C’est en effet le cas et bon nombre de médecins ne se sentent toujours pas concernés. Bien que les choses se soient améliorées, beaucoup de praticiens doués, sincères et accomplis ignorent étonnamment ce qui constitue de bonnes preuves scientifiques. Ils fonctionnent ainsi en raison de ce qu’ils ont appris en faculté de médecine, parce que les autres médecins font de même ou encore parce que, d’après leur expérience, cela fonctionne. Cependant, l’expérience personnelle, bien que séduisante, est souvent terriblement trompeuse, comme le démontre cet ouvrage avec une éclatante clarté.

Certains médecins prétendent qu’il est naïf d’appliquer la rigueur scientifique au traitement des patients et affirment que la médecine est à la fois une science et un art. Toutefois, aussi noble que cela paraisse, il y a une contradiction dans les termes. Bien sûr, les connaissances médicales sont finies, alors qu’avec n’importe quel individu, les complexités sont pratiquement infinies, il existe donc toujours une part d’incertitude. Dans la pratique, une bonne médecine nécessite systématiquement d’établir de bonnes hypothèses, mais trop souvent par le passé, de nombreux professionnels de la santé ont gommé la distinction entre les suppositions et les bonnes preuves. Parfois, ils vont même jusqu’à parler de certitude là où il existe un doute véritablement considérable. Ils mettent de côté des preuves fiables, car ils ne sont pas certains de savoir les évaluer.
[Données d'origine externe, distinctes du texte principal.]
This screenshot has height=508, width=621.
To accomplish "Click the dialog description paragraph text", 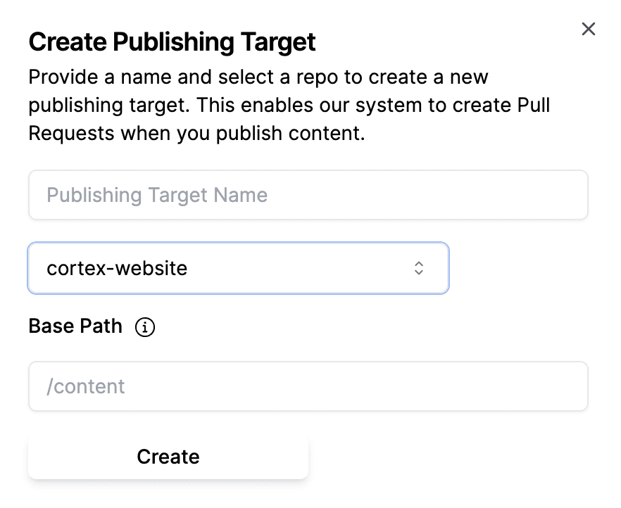I will [289, 105].
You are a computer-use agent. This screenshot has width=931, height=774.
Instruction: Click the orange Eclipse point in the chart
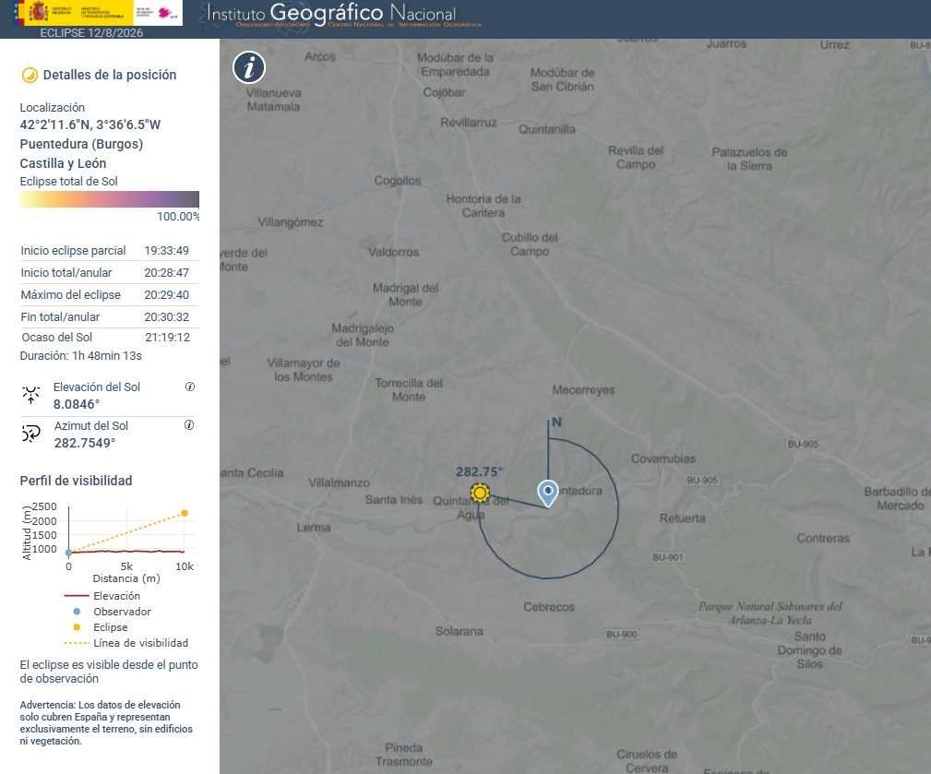185,513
Cet ouvrage explique la différence entre l’expérience personnelle et les manières plus complexes, mais plus efficaces de distinguer ce qui fonctionne de ce qui ne fonctionne pas et ce qui est sûr de ce qui ne l’est pas. Dans la mesure du possible, il évite les termes techniques et privilégie les expressions en français courant, telles que « essais contrôlés ». Le lecteur est averti que la science, comme tout ce qui est propre à l’homme, comporte des risques d’erreur et de biais (en raison d’erreurs, par vanité ou, ce qui est particulièrement pernicieux en médecine, du fait des exigences du commerce), mais cet ouvrage nous rappelle cependant que c’est l’approche méticuleuse de la science qui a conduit à presque tous les progrès les plus remarquables de la connaissance humaine. Les médecins (et les représentants des médias, tels que moi) devraient cesser de dénigrer la recherche clinique en parlant d’« essais sur des cobayes humaines » ; il existe au contraire un impératif moral pour tous les praticiens de promouvoir les essais contrôlés auprès de leurs patients et pour les patients de participer.
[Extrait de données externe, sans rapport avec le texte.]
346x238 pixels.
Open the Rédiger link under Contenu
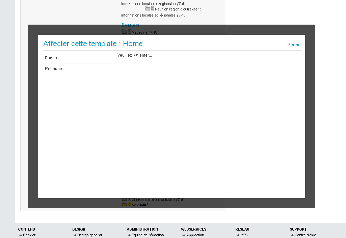(x=29, y=235)
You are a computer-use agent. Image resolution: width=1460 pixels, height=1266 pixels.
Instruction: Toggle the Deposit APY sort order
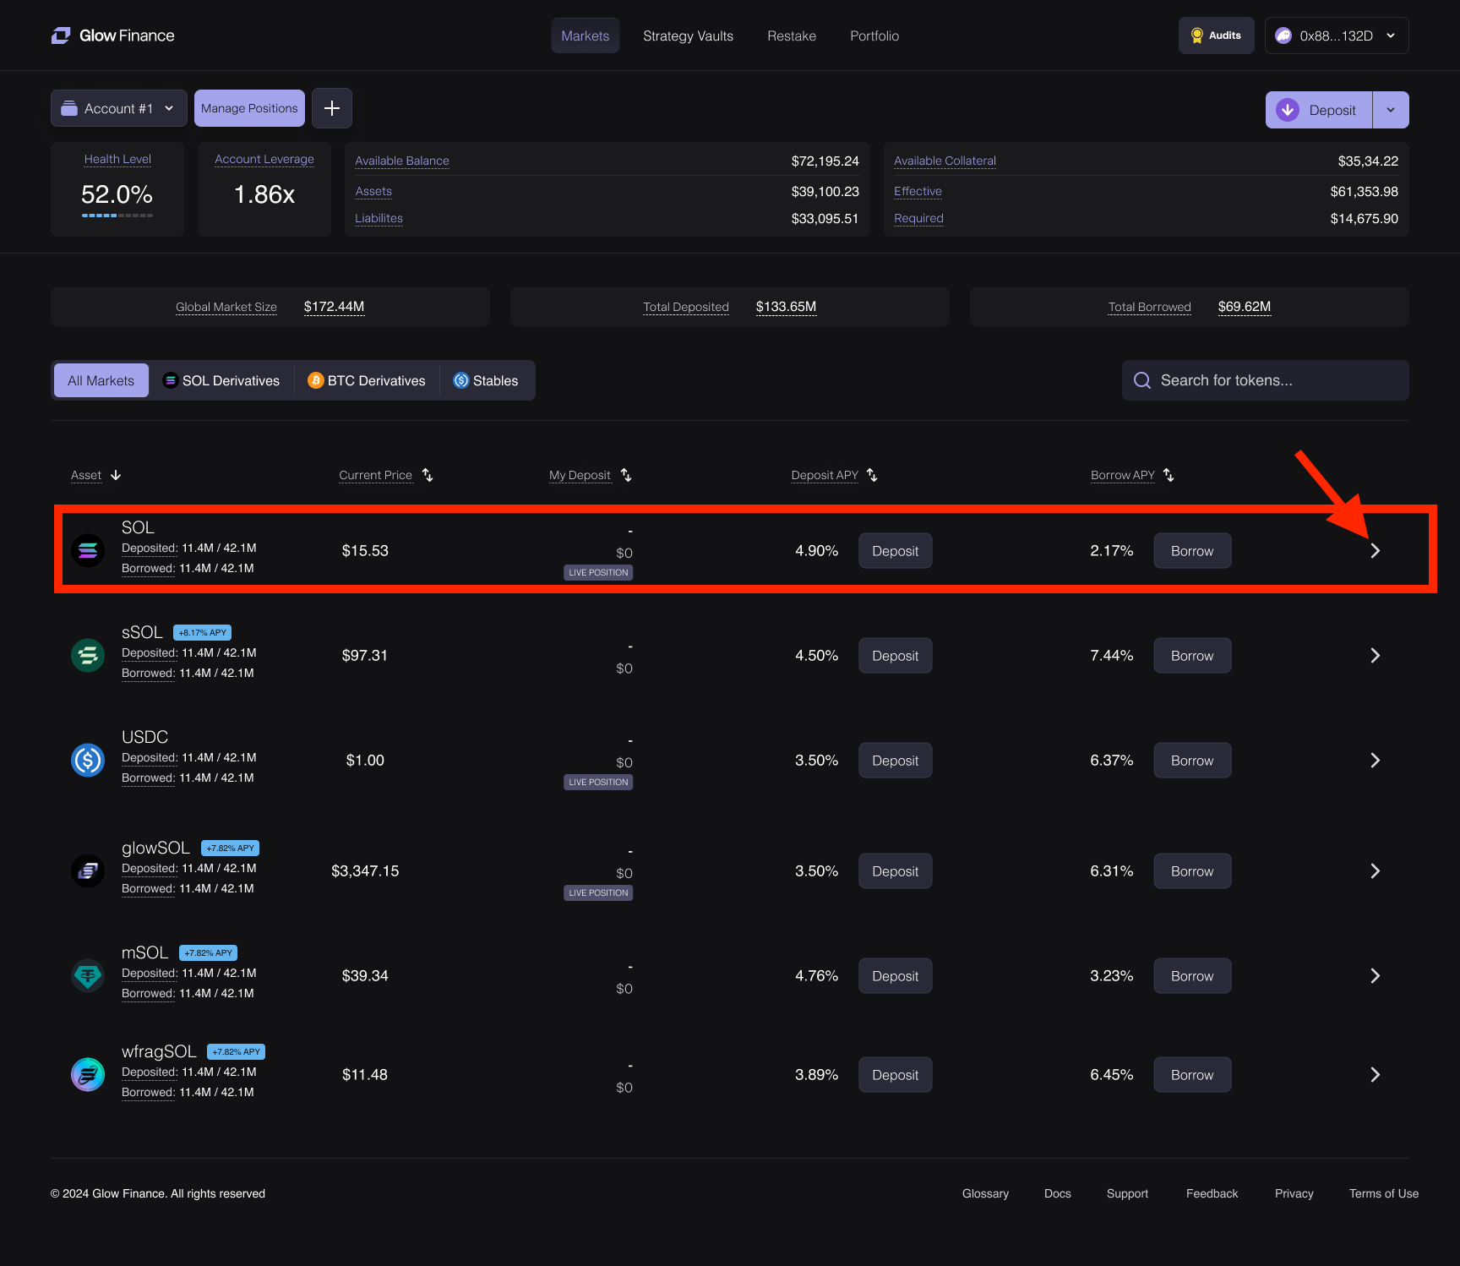click(872, 475)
Il s’agit d’un livre important pour toute personne qui s’intéresse à sa propre santé ou à celle de sa famille, ou à la politique de santé. Les patients sont souvent considérés comme les receveurs des soins de santé plutôt que comme des participants. La tâche à accomplir incombe tout autant à nous autres profanes au nom desquels la médecine est pratiquée et qui payons les praticiens, qu’aux médecins et aux chercheurs. Si nous nous contentons d’être des consommateurs passifs de médecine, nous n’améliorerons jamais les soins. Si nous préférons des réponses simplistes, nous obtiendrons de la pseudo-science. Si nous n’encourageons pas les essais rigoureux des traitements, nous obtiendrons, parallèlement aux soins qui fonctionnent, des traitements inutiles et parfois dangereux.

Cet ouvrage contient un manifeste qui vise à améliorer les choses et au centre duquel se trouvent les patients. C’est aussi un livre important pour les médecins, les étudiants en médecine et les chercheurs, qui pourraient tous bénéficier de son enseignement. Idéalement, sa lecture devrait être obligatoire pour tous les journalistes et il devrait être mis à la disposition de chaque patient, car si les médecins ne sont pas à même d’évaluer les preuves scientifiques, en général, nous autres, dont la mortalité est en jeu, sommes pires.

Je vous fais une promesse : si vous ignorez tout des essais des traitements, une fois que vous aurez lu cet ouvrage, vous n’écouterez plus les conseils de votre médecin tout à fait de la même manière.